• Do this:
Quote the rows from the line with "Image resolution: width=238" to the line with "pyautogui.click(x=276, y=166)", both included, leaving out the pictures.

• Provided records:
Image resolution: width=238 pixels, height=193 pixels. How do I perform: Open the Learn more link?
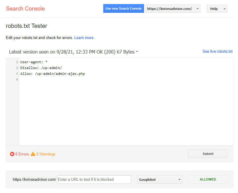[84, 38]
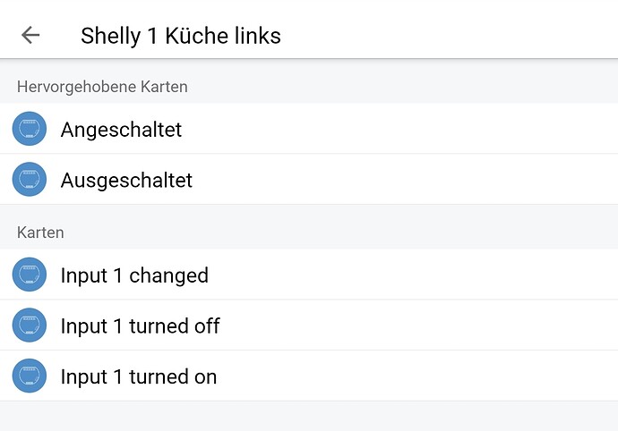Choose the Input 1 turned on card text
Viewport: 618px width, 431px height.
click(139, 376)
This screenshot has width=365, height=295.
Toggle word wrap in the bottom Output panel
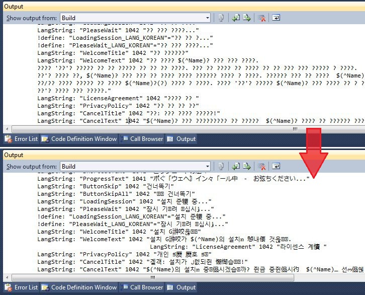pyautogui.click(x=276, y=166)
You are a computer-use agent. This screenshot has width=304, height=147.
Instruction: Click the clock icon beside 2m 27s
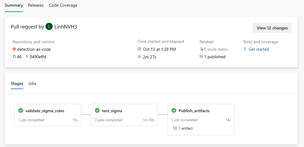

--

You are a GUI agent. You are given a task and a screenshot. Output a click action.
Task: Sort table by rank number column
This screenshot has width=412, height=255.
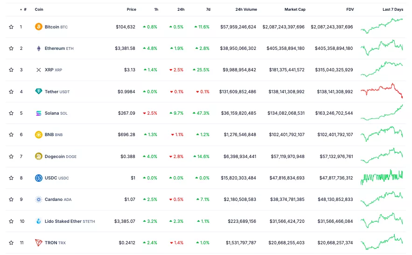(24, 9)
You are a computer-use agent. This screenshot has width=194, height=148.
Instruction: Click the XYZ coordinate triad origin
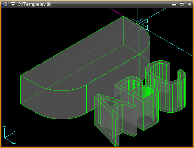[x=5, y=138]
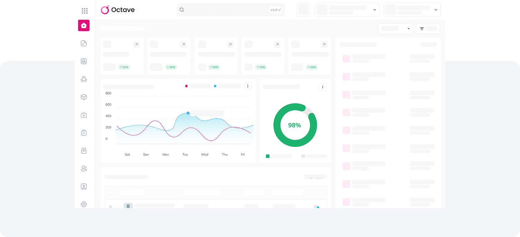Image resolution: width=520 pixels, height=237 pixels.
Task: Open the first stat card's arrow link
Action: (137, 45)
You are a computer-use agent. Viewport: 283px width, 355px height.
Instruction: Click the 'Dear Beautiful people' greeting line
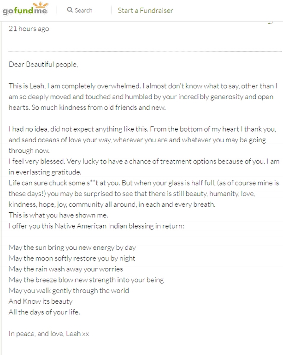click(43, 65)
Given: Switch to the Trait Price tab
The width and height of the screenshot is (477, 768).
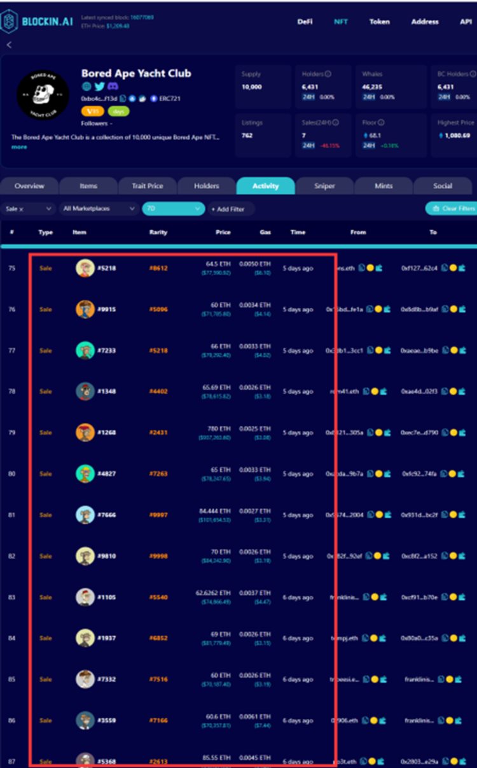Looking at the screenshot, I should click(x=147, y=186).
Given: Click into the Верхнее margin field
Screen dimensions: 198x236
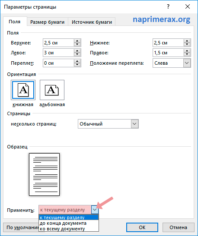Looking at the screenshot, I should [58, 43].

...

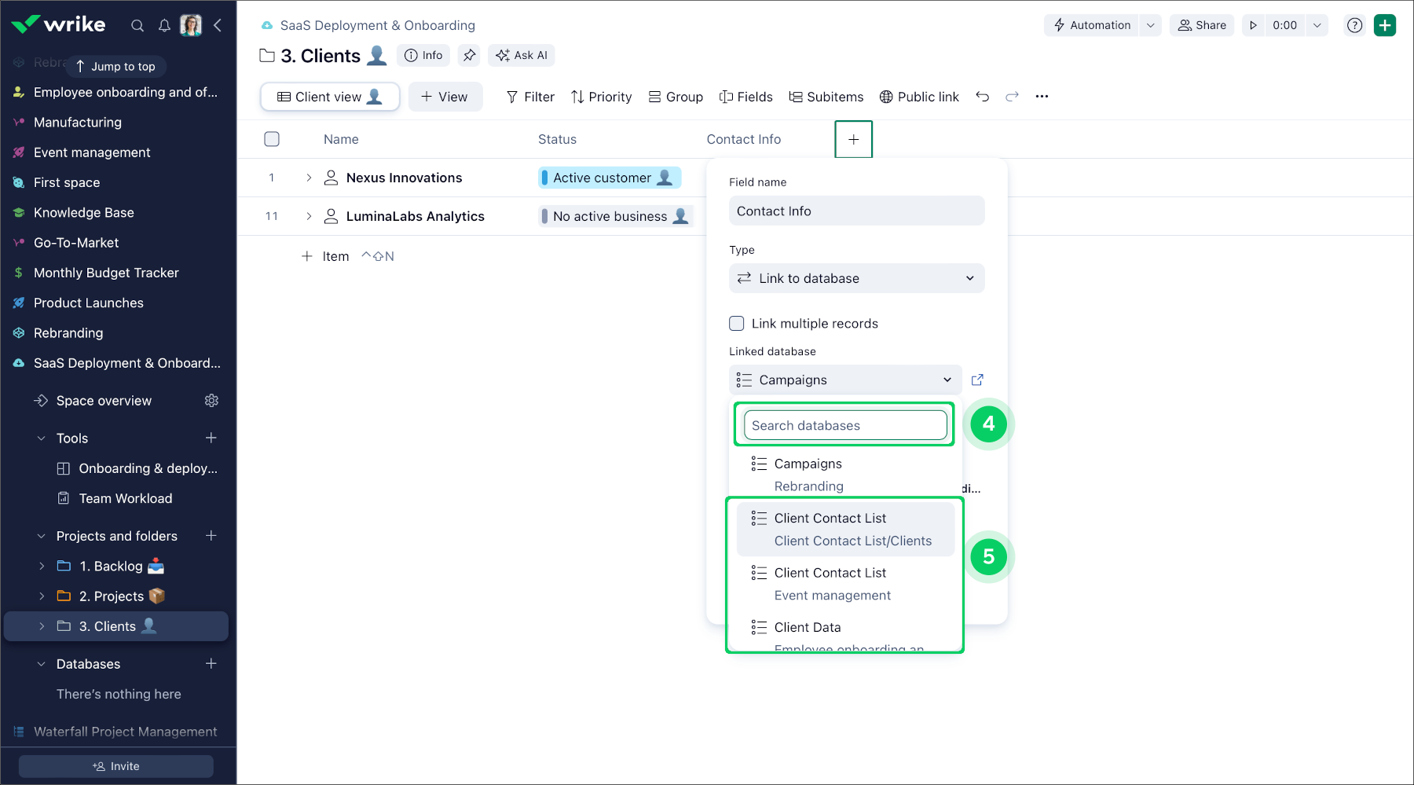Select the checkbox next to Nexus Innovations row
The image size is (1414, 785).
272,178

• Exercise result:
Image resolution: width=238 pixels, height=193 pixels. How do I perform: Open the Learn more link?
[84, 38]
Choose the Input 1 turned on card text
Viewport: 618px width, 431px height.
click(139, 376)
This screenshot has width=365, height=295.
Toggle word wrap in the bottom Output panel
pyautogui.click(x=276, y=166)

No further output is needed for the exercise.